]> gitweb.michael.orlitzky.com - sage.d.git/commitdiff
eja: use new constructor for BilinearFormEJA.
authorMichael Orlitzky <michael@orlitzky.com>
Fri, 27 Nov 2020 15:38:18 +0000 (10:38 -0500)
committerMichael Orlitzky <michael@orlitzky.com>
Fri, 27 Nov 2020 15:38:18 +0000 (10:38 -0500)
mjo/eja/eja_algebra.py

index 4609ca2a4df7a4ff762e3eef00435a70b85e8cbb..9eba6699819956048747f648fd18bc80847fbbb6 100644 (file)
@@ -1062,8 +1062,15 @@ class RationalBasisEuclideanJordanAlgebraNg(FiniteDimensionalEuclideanJordanAlge
 
         if orthonormalize:
             from mjo.eja.eja_utils import gram_schmidt
+            A = matrix(field, vector_basis)
             vector_basis = gram_schmidt(vector_basis, inner_product)
             W = V.span_of_basis( vector_basis )

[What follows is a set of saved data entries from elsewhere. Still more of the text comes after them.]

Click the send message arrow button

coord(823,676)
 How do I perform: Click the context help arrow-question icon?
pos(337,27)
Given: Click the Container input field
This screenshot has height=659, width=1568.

+            Q = matrix(field, vector_basis)
+            # A = QR <==> A.T == R.T*Q.T
+            # So, Q.solve_right() is equivalent to the Q.T.solve_left()
+            # that we want.
+            self._deorthonormalization_matrix = Q.solve_right(A)
+
             if basis_is_matrices:
                 from mjo.eja.eja_utils import _vec2mat
                 basis = tuple( map(_vec2mat,vector_basis) )

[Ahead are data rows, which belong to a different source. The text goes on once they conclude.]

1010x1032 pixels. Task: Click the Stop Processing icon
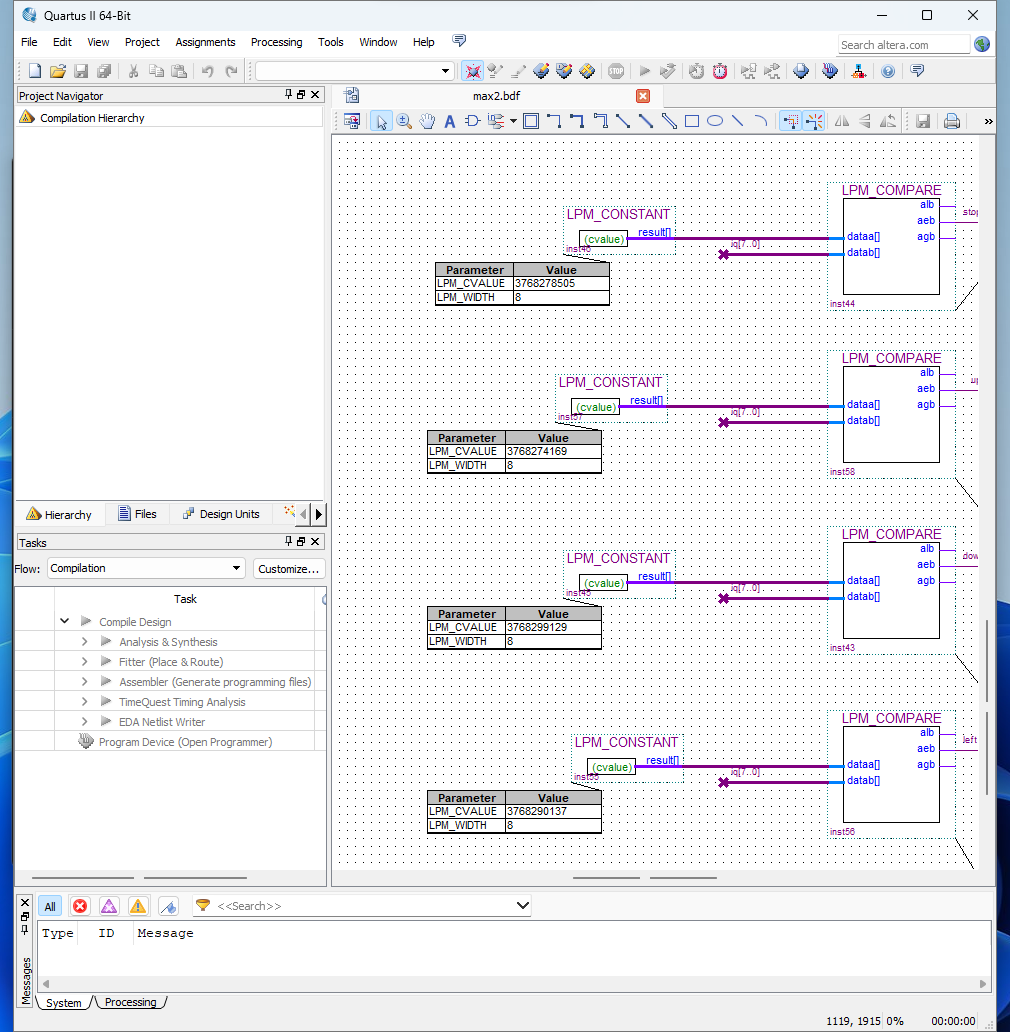[616, 71]
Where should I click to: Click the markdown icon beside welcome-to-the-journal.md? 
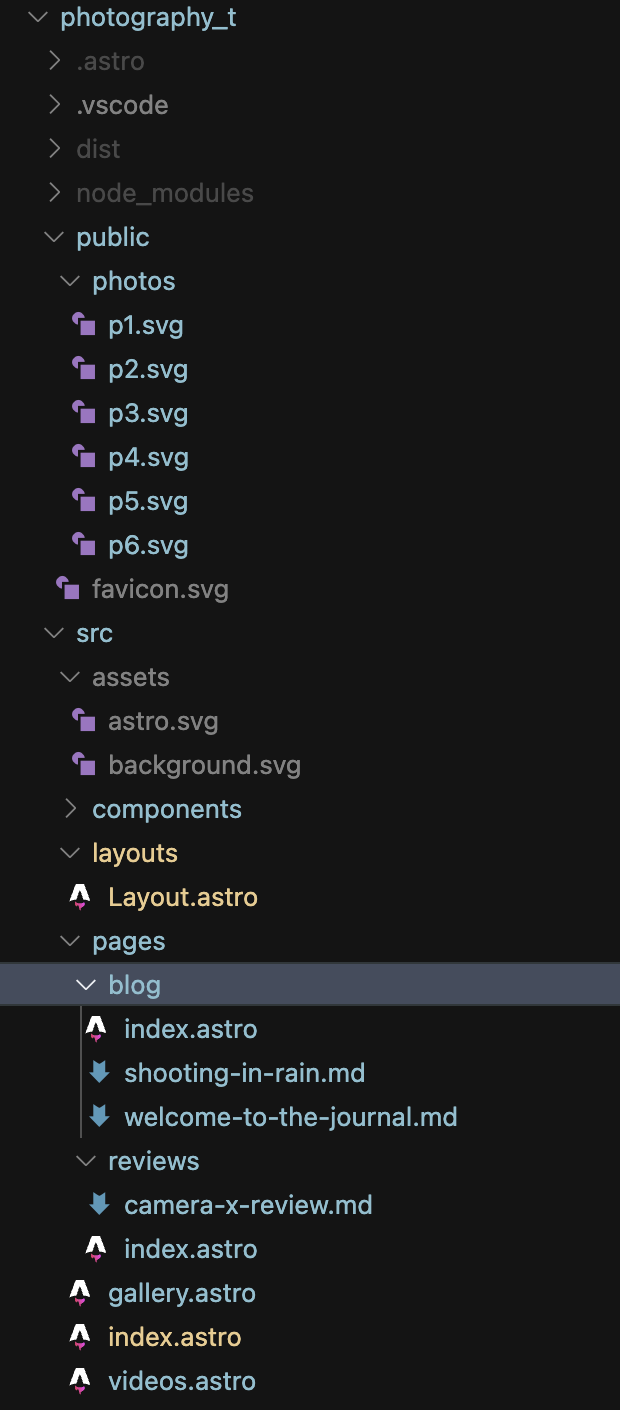(x=99, y=1117)
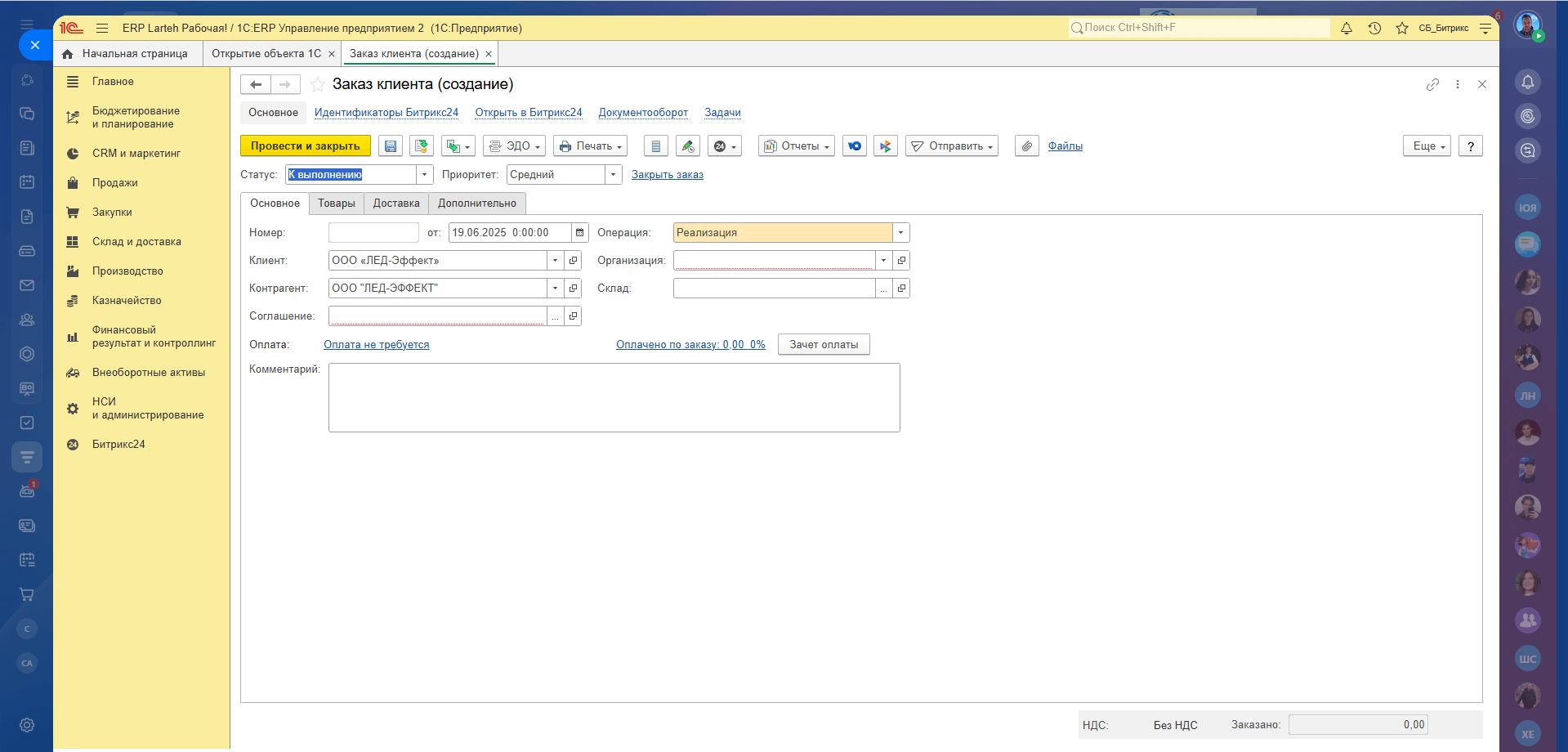Open the Печать dropdown menu
Viewport: 1568px width, 752px height.
click(x=590, y=146)
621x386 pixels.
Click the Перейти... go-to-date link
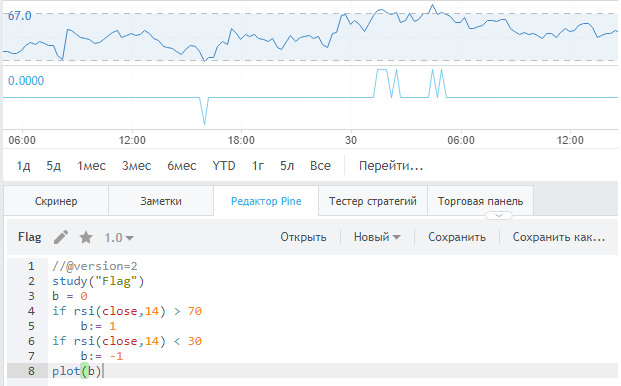click(391, 165)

@@ -1073,15 +1080,30 @@ class RationalBasisEuclideanJordanAlgebraNg(FiniteDimensionalEuclideanJordanAlge
         mult_table = [ [0 for i in range(n)] for j in range(n) ]
         ip_table = [ [0 for i in range(n)] for j in range(n) ]
 
+        # Note: the Jordan and inner- products are defined in terms
+        # of the ambient basis. It's important that their arguments
+        # are in ambient coordinates as well.
         for i in range(n):
             for j in range(i+1):
-                # do another mat2vec because the multiplication
-                # table is in terms of vectors
-                elt = _mat2vec(jordan_product(basis[i],basis[j]))
+                # ortho basis w.r.t. ambient coords
+                q_i = vector_basis[i]
+                q_j = vector_basis[j]
+
+                if basis_is_matrices:
+                    q_i = _vec2mat(q_i)
+                    q_j = _vec2mat(q_j)
+
+                elt = jordan_product(q_i, q_j)
+                ip = inner_product(q_i, q_j)
+
+                if basis_is_matrices:
+                    # do another mat2vec because the multiplication
+                    # table is in terms of vectors
+                    elt = _mat2vec(elt)
+
                 elt = W.coordinate_vector(elt)
                 mult_table[i][j] = elt
                 mult_table[j][i] = elt
-                ip = inner_product(basis[i],basis[j])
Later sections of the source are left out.